One of the most enduring principles of the Federal Acquisition Regulations (FAR) is that the federal government use its resources to direct as many contract awards as practicable to small businesses. The government considers small businesses a vital component of our national economy and encourages the use of small businesses in contracting.
With the adoption of sweeping changes to the FAR as a result of the Federal Acquisition Streamlining Act and the Federal Acquisition Reform Act in the mid -1990s, small businesses felt it became harder to compete for federal business. Specifically, the increased use of multiple award and multi-agency contracts and GSA schedule contracts has led to agencies consolidating buys that used to be on a local, annual basis into multi-year and multi-location umbrella contracts, making it easier to award and administer their contractual needs. Unfortunately, this also had the effect of eliminating small businesses from the opportunities, since the larger and more diverse IDIQ awards, many with much broader scopes of work, meant that only large businesses could respond to the government’s requirements.
There have been many solutions proposed and implemented to address the concerns of small businesses over the last twenty years. Most prominently, many agencies implemented procedures that specified requirements needed to be broken into separate actions that would allow a portion of the contract to be set-aside for small businesses and results in the solicitation and award of two separate requirements.
The SBA has issued a rule, effective December 31, 2013, implementing the 2010 Jobs Act concerning small business participation and providing guidance to federal agencies in the procedures to be used in establishing “reserves” for small business awards. (A case to modify the FAR to include implementation of the Act is in the works; and, as of November 2014, is being drafted by the FAR Council.) The Rule defines “reserve” as
(1) An acquisition conducted using full and open competition where the contracting officer makes–
(i) Two or more contract awards to any one type of small business concern (e.g., small business, 8(a), HUBZone, SDVO SBC, WOSB or EDWOSB) and competes any orders solely amongst the specified types of small business concerns if the “rule of two” or any alternative set-aside requirements provided in the small business program have been met;
(ii) Several awards to several different types of small businesses (e.g., one to 8(a), one to HUBZone, one to SDVO SBC, one to WOSB or EDWOSB) and competes any orders solely amongst all of the small business concerns if the “rule of two” has been met; or
(iii) One contract award to any one type of small business concern (e.g., small business, 8(a), HUBZone, SDVO SBC, WOSB or EDWOSB) and subsequently issues orders directly to that concern.
The SBA rule requires that agencies “reserve” one or more awards for small businesses on multiple award contracts that are established through full and open competition.
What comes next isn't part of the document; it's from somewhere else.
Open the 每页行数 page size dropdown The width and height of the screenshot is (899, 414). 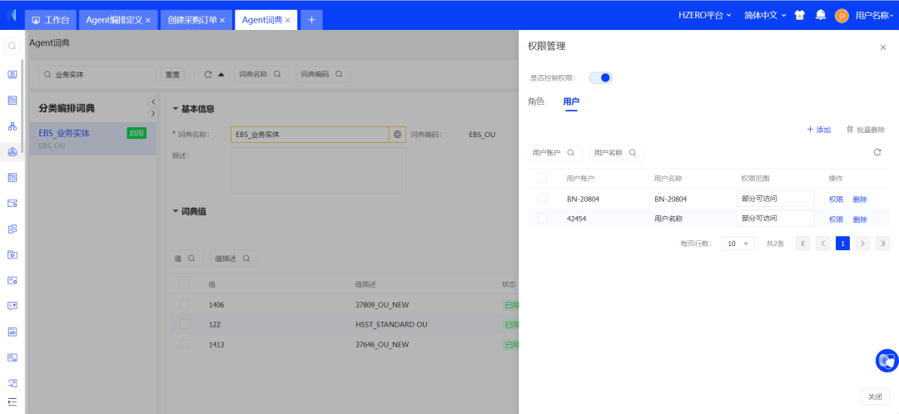[x=738, y=244]
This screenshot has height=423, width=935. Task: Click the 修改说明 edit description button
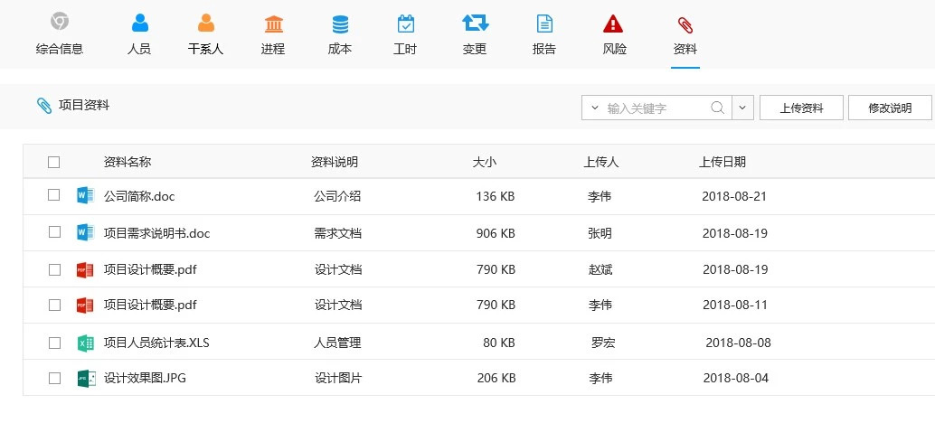[x=890, y=108]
Thus, agencies no longer have to issue parallel solicitations for large and small businesses. The rule does not change the requirement that a contracting officer has to consider setting aside a contract for small businesses if at least two small businesses can compete for the entire award. It merely provides a method to award a small business a contract even if they cannot perform the full scope of activities under the contract.
How this specifically effects small businesses and how they compete for these awards will be addressed in a second article.